El Scherzo fue sencillamente impecable y el Adagio, ay, fue rabiosamente bello y entregado, más atenazante que subyugante y también más en una línea tradicional que el resto de los movimientos, absolutamente pleno en manos de la Sinfónica de la Radio de Colonia y Saraste. Ni una tos en el Kursaal, se podría decir que ni siquiera un pestañeo. Hay una fuerza hipnótica en ese movimiento, que desde su estreno atrae y magnetiza tanto a santos inocentes como a insignes monstruos, y el cáliz fue vertido hasta secar las bocas. Paréntesis. Es una pena que Quincena, que no es exactamente –o no sólo- un festival musical de verano, no ofrezca notas más consistentes ni en el programa de mano ni en su espacio web. No hubiera estado de más que en algún lugar informaran, por ejemplo, de la edición empleada por Saraste, Nowak a juzgar por la percusión, porque la edición no es una cuestión menor si hablamos de Bruckner. Creo que sería deseable un esfuerzo mayor en estas materias por parte de la organización. Cierro paréntesis.
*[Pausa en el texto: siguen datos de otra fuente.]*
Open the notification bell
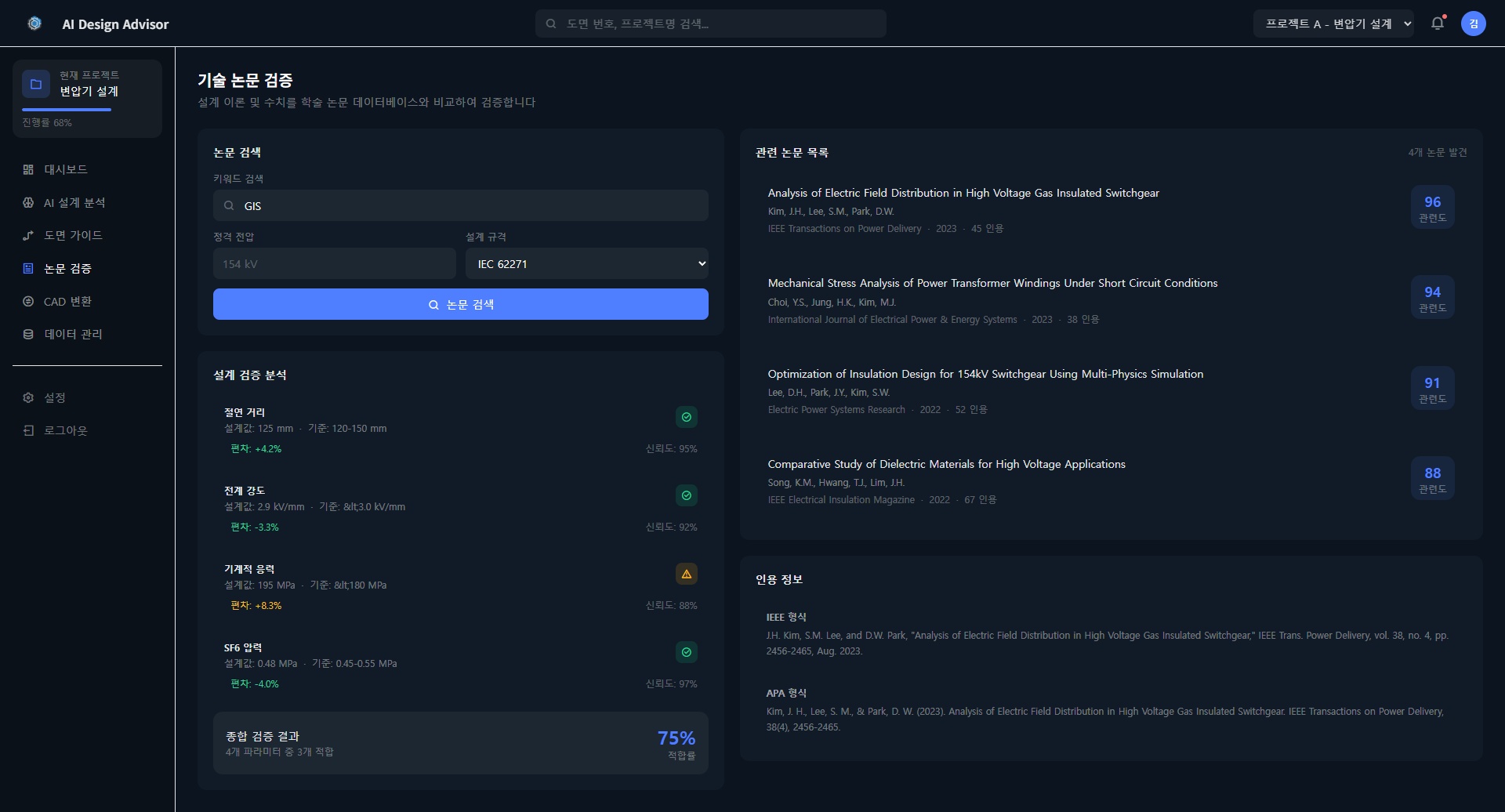The image size is (1505, 812). pyautogui.click(x=1438, y=24)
Antes del descanso, es decir antes de la número 7 de Bruckner, Kristóf Baráti había tocado el concierto número 1 de Bartok para violín. La obra, que no se interpreta mucho, es francamente sugerente, y la orquesta hizo un muy buen trabajo. Baráti es un violinista cálido, se vuelca en el Lady Harmsworth cedido por la Sociedad Stradivari de Chicago, y su versión se asemejaba más a registros como el de Stern con Ormandy que a otros más recientes y etéreos. Un Bartók musculoso, potente, denso y sin reservas, que fue aplaudido por el público y que, a quien esto escribe, le dejó con ganas de volver a escuchar al violinista húngaro Baráti.